Uvalde Shooting Report Undermines Calls To Ban Guns and 'Back the Blue'

If you really need further evidence of how foolish it is to surrender your right to protect yourself and defer to government employees who are supposed to assume that responsibility, the record of police non-response during the Uvalde mass murder should do the job. Those who, in the future, continue to insist that we disarm ourselves and venerate government enforcers who are tasked to protect us should be unceremoniously kicked to the curb.

"At Robb Elementary, law enforcement responders failed to adhere to their active shooter training, and they failed to prioritize saving the lives of innocent victims over their own safety," finds a devastating report published July 17 by the Texas House of Representatives Investigative Committee on the Robb Elementary Shooting. "The first wave of responders to arrive included the chief of the school district police and the commander of the Uvalde Police Department SWAT team. Despite the immediate presence of local law enforcement leaders, there was an unacceptably long period of time before officers breached the classroom, neutralized the attacker, and began rescue efforts.

That delay (73 minutes in the report, or 77 minutes according to news stories) was documented in excruciating detail in video of police response published last week in both edited and full form by the Austin American-Statesman and KVUE before it was formally screened by authorities.

"We know now…that some students quietly called 911 from inside the classrooms for help, a critically wounded teacher could hear officers just outside the classroom, and that 911 dispatchers were fielding their calls of desperation," Manny Garcia, executive editor, wrote for the Austin American-Statesman in explaining the decision to publish the video. "We also know that exasperated parents, family members and bystanders standing outside the school begged authorities to do something. After 77 minutes, the video shows the officers breach the classroom."

Before the release of the Texas lawmakers' report documenting failures not just by police, but by school officials who ignored their own security measures, some Uvalde families and government officials criticized the media for publishing the video before a carefully planned screening by Texas lawmakers.
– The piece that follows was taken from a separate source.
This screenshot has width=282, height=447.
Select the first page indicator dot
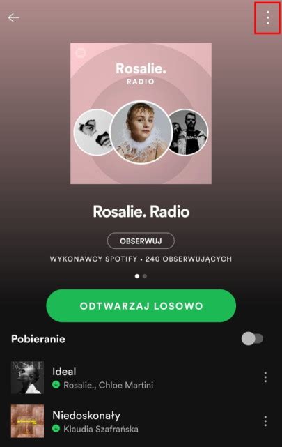[137, 276]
"I am deeply disappointed this video was released before all of the families who were impacted that day and the community of Uvalde had the opportunity to view it as part of Chairman Dustin Burrows' plan," Texas Department of Public Safety (DPS) Director Steven McCraw added, referencing the planned official release of the recording.

But, while the grief of Uvalde parents is understandable, the fact that politicians intended to stage-manage release of the video is exactly the problem. We already know that elected officials leaned on DPS "to publicly paint a more positive picture of the law enforcement response," as reported by ABC News. To his credit, McCraw hasn't done that; he says "the law enforcement response to the attack at Robb Elementary on May 24 was an abject failure." But the pressure to spin lethal dawdling demonstrates why officials shouldn't control how their betrayals of public trust are presented.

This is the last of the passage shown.